As it happens, the missing tomahawk has a twin. On the third floor of
Portland's Oregon Historical Society, another ax with murky but durable
links to the Whitman killings hangs in a case alongside other mission
artifacts. Though the description carefully reflects doubts about
whether this is an actual murder weapon, the fact that the Portland
tomahawk hangs just a few inches from a preserved lock of Narcissa
Whitman's hair makes for an undeniable chill.
This winter's big-ticket show at OHS is the Lewis & Clark exhibit, a
spectacular bonanza of original artifacts, interpretative films and
sharp explanatory texts gathered by the Missouri Historical Society,
making its only West Coast stop and closing this Saturday, March 11.
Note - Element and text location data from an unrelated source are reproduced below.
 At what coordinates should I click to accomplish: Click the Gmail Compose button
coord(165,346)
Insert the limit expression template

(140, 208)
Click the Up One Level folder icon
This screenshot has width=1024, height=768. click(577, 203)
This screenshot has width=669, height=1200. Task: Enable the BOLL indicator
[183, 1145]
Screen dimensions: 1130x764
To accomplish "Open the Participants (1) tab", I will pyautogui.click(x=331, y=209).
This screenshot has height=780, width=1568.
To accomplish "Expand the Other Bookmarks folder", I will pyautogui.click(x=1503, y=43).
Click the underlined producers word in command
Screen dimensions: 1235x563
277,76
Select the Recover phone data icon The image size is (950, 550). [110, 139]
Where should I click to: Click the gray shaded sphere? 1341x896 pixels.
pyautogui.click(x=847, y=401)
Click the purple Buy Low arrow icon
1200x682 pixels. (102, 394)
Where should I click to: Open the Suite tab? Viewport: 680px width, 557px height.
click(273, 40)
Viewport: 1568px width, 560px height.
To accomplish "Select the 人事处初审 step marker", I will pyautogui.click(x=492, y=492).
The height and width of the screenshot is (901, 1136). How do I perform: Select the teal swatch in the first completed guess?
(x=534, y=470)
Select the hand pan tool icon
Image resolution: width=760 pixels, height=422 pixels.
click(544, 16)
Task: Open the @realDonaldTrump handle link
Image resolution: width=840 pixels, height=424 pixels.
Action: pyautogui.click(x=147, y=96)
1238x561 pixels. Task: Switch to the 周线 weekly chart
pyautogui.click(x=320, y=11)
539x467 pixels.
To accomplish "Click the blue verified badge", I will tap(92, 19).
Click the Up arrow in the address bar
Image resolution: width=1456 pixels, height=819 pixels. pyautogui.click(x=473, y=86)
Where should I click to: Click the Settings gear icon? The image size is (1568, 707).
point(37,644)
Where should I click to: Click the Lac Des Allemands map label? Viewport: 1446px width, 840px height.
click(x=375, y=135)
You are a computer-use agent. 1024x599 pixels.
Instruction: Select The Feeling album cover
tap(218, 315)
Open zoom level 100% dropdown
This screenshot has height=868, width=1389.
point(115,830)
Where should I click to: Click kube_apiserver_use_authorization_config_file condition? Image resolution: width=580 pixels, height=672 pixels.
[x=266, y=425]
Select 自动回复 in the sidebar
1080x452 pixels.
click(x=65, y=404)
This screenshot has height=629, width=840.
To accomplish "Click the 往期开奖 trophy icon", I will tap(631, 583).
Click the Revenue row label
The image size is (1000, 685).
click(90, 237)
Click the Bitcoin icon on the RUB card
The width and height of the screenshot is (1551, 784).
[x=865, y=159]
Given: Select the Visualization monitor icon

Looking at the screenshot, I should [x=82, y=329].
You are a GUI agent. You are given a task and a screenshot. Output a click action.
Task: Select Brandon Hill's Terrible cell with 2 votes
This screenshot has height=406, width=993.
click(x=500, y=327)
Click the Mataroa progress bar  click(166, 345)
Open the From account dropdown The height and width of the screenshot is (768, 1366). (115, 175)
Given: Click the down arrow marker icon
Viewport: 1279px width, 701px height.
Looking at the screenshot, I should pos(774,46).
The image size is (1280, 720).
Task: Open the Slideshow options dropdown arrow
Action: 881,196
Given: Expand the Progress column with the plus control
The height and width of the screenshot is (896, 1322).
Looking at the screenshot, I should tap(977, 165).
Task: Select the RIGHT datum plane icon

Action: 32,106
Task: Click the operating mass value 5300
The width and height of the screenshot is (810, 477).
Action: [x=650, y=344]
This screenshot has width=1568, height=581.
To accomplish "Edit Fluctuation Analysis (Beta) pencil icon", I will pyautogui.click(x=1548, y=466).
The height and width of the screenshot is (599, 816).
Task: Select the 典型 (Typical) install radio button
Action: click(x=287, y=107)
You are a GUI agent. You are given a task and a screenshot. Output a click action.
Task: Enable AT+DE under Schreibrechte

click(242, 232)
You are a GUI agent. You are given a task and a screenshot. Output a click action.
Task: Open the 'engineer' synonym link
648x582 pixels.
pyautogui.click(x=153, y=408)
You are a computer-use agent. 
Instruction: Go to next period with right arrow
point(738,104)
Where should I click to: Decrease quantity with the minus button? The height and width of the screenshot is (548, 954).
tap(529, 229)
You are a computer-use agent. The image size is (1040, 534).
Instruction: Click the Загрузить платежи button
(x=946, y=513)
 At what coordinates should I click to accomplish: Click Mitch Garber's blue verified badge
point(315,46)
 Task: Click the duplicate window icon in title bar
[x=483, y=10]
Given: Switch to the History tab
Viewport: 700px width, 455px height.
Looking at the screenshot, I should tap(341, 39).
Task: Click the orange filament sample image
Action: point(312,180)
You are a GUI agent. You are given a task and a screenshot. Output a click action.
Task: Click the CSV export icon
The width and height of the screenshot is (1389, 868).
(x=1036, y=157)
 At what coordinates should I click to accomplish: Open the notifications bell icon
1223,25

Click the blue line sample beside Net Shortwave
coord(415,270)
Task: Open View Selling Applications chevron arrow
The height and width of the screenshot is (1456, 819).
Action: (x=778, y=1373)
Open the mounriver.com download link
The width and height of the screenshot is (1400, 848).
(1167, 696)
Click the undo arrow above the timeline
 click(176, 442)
The show hammers home just how important physical artifacts are to our
ability to grasp history. The time-stained rough draft of Thomas
Jefferson's instructions to the explorers and the hollowed-out horn
where Meriwether Lewis stashed his tobacco drag a well-worn tale out of
the realm of myth into messy reality. The exhibit uses these raw
materials to reinvent the expedition's dauntingly complicated backdrop
of national, imperial and tribal politics.
And grand as it is, OHS's Lewis & Clark blockbuster is not complete
without a visit to the permanent collection's tomahawk upstairs. Whether
or not it was used to kill the Whitmans, the OHS tomahawk's link to its
stolen twin shows how deeply entwined urbane Portland is with its wilder
Northwest neighbors just a few hours inland. And the two tomahawks' saga
proves that in the West, history is far from settled.
The Whitman killings were one of those incidents in which vast
historical forces converged in mythic bloodshed.